One of the most recent applications of GP to finance is to use genetic programming to derive option pricing formulas. Earlier studies take the Black–Scholes model as the true model and use the artificial data generated by it to train and to test GP. The aim of this paper is to provide some initial evidence of the empirical relevance of GP to option pricing. By using the real data from S&P 500 index options, we train and test our GP by distinguishing the case in-the-money from the case out-of-the-money. Unlike most empirical studies, we do not evaluate the performance of GP in terms of its pricing accuracy. Instead, the derived GP tree is compared with the Black–Scholes model in its capability to hedge. To do so, a notion of tracking error is taken as the performance measure.

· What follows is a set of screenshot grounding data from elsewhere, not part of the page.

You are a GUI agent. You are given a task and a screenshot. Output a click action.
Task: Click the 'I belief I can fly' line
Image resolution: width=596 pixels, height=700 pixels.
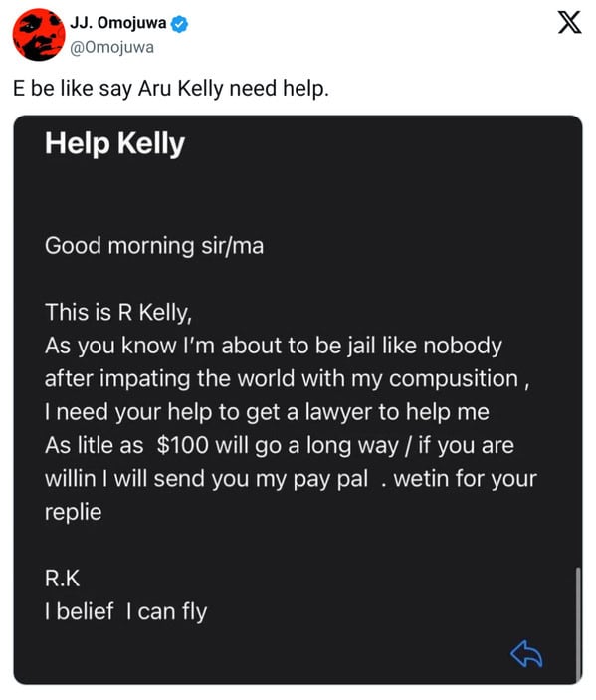(x=125, y=612)
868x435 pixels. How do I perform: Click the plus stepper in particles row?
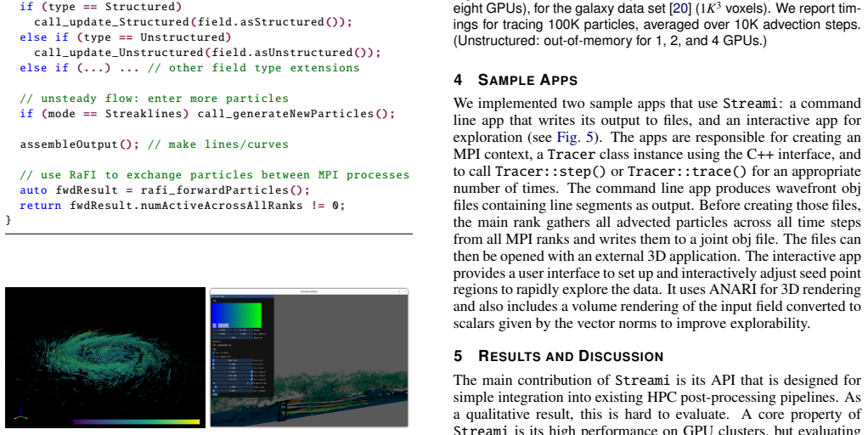(x=251, y=383)
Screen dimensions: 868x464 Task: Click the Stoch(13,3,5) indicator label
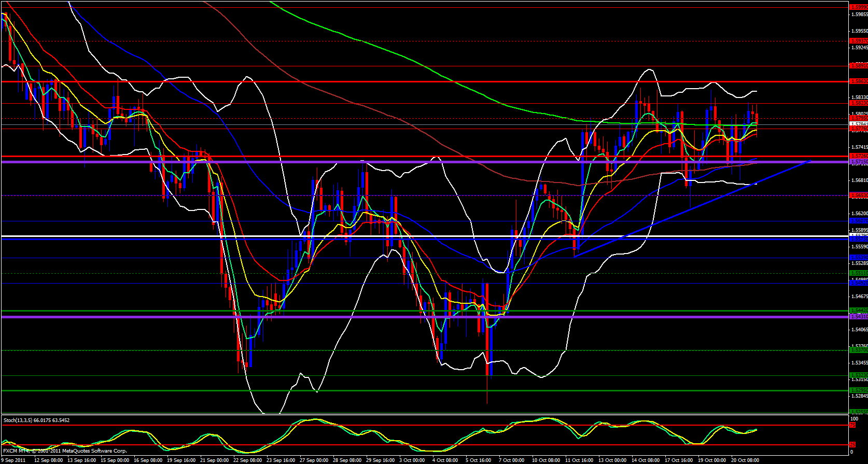pos(36,420)
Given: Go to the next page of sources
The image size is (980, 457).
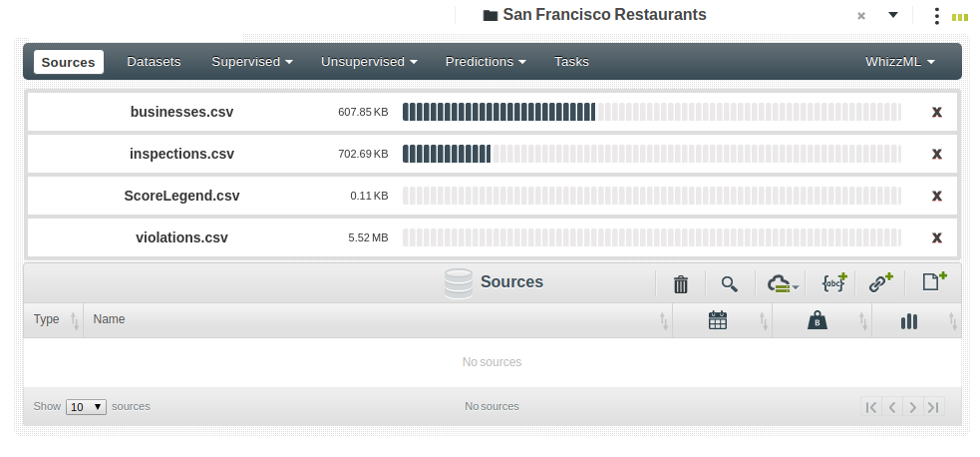Looking at the screenshot, I should tap(912, 407).
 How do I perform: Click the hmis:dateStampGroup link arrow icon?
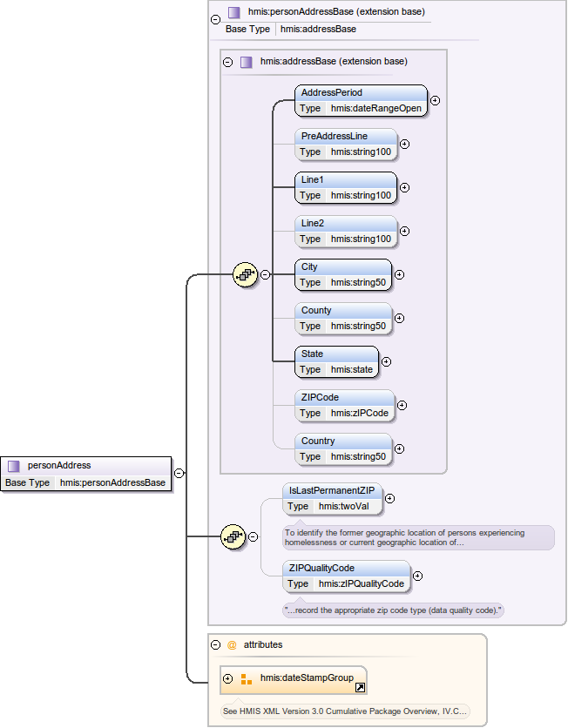tap(360, 687)
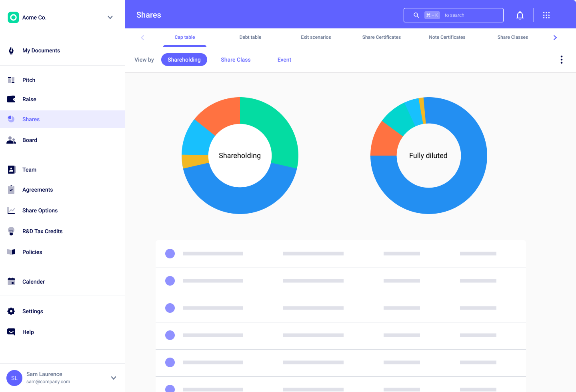Viewport: 576px width, 392px height.
Task: Open the three-dot more options menu
Action: 561,60
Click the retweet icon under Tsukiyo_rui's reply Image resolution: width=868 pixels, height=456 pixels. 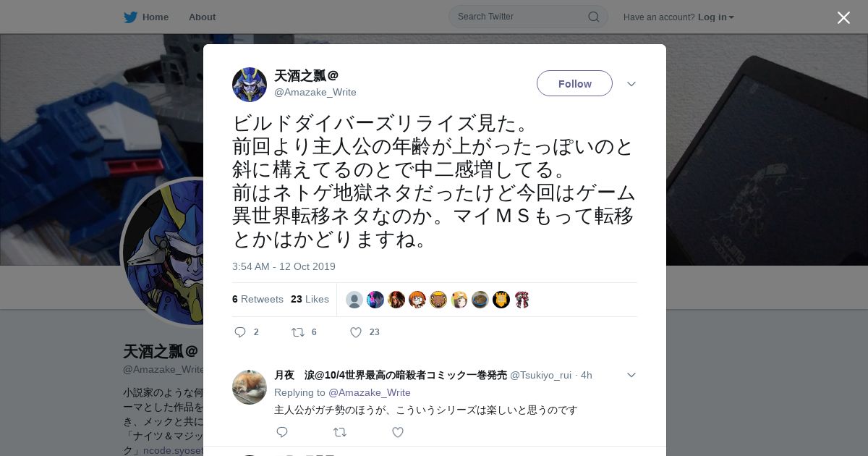339,432
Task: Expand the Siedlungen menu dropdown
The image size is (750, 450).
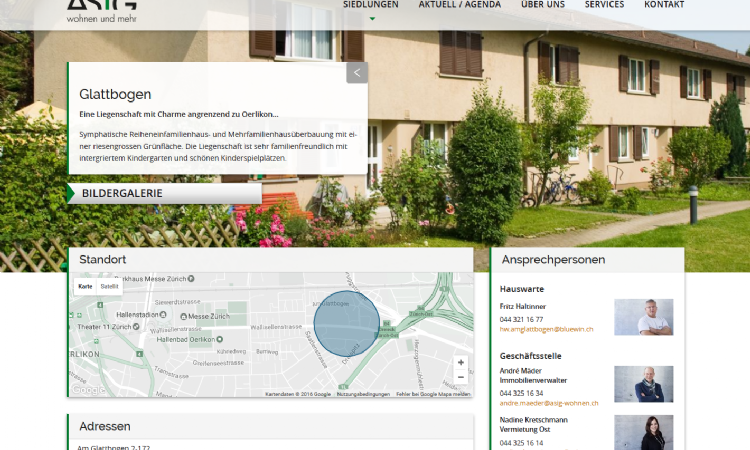Action: [x=371, y=5]

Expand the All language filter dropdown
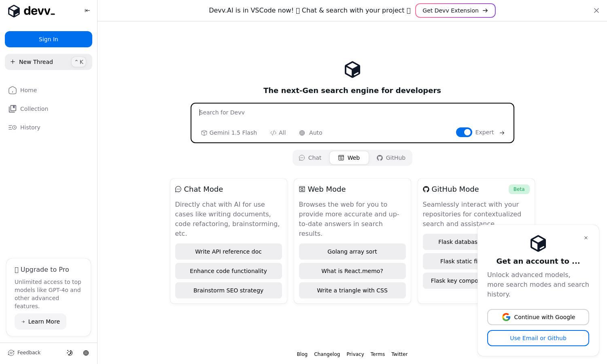(x=278, y=133)
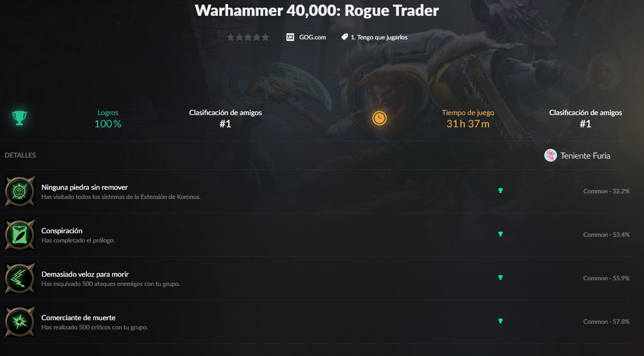Screen dimensions: 644x356
Task: Open the 1. Tengo que jugarlos tag
Action: click(x=379, y=37)
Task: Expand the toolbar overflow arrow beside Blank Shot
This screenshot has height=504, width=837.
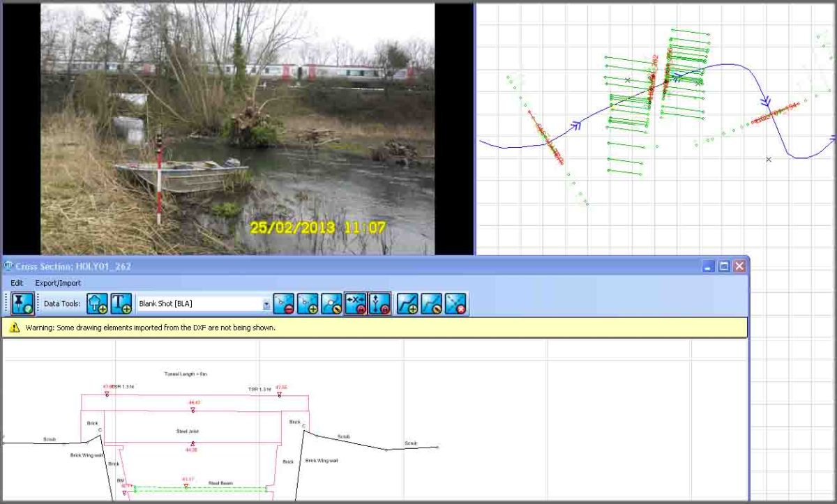Action: point(266,303)

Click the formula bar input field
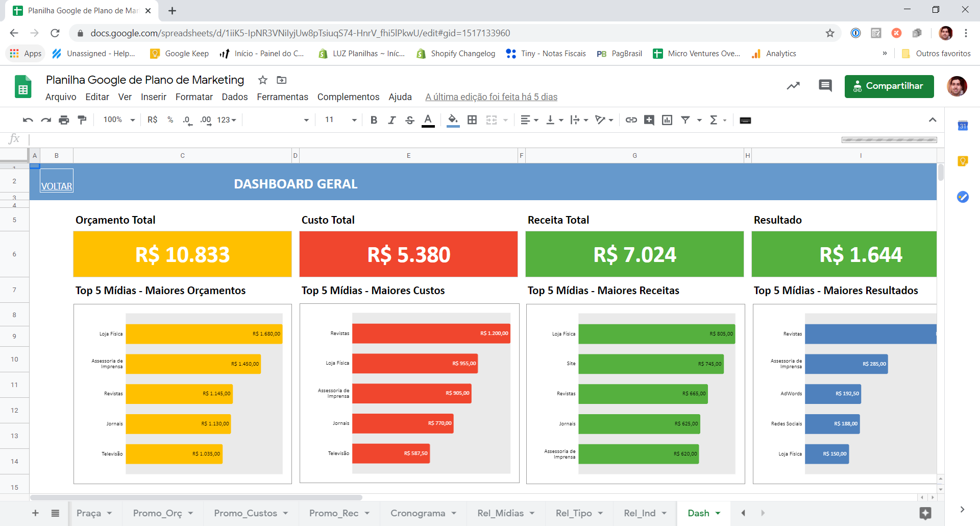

Based on the post-sample performance, it is found that in approximately 20% of the 97 test paths GP has a lower tracking error than the Black–Scholes formula. We further compare our result with the ones obtained by radial basis functions and multilayer perceptrons and one-stage GP. Copyright  1999 John Wiley & Sons, Ltd.
用遗传规划方法对冲衍生证券
GP在金融领域的最新应用之一是利用遗传规划来推导期权定价公式。早期的研究将Black-Scholes模型作为真实模型,利用其生成的人工数据对GP进行训练和检验。本文的目的是为GP与期权定价的实证相关性提供一些初步证据。通过使用标准普尔500指数期权的真实数据,我们通过区分真实情况和真实情况来训练和测试我们的GP。与大多数实证研究不同,我们没有从定价准确性方面评估GP的表现。相反,推导出的GP树与布莱克-斯科尔斯模型在对冲能力方面进行了比较。为此,采用跟踪误差的概念作为性能度量。基于采样后的性能,我们发现在97个测试路径中,GP的跟踪误差比Black-Scholes公式低大约20%。我们进一步将所得结果与径向基函数、多层感知器和单阶段GP所得结果进行了比较。版权所有1999约翰威利父子有限公司
本文章由计算机程序翻译,如有差异,请以英文原文为准。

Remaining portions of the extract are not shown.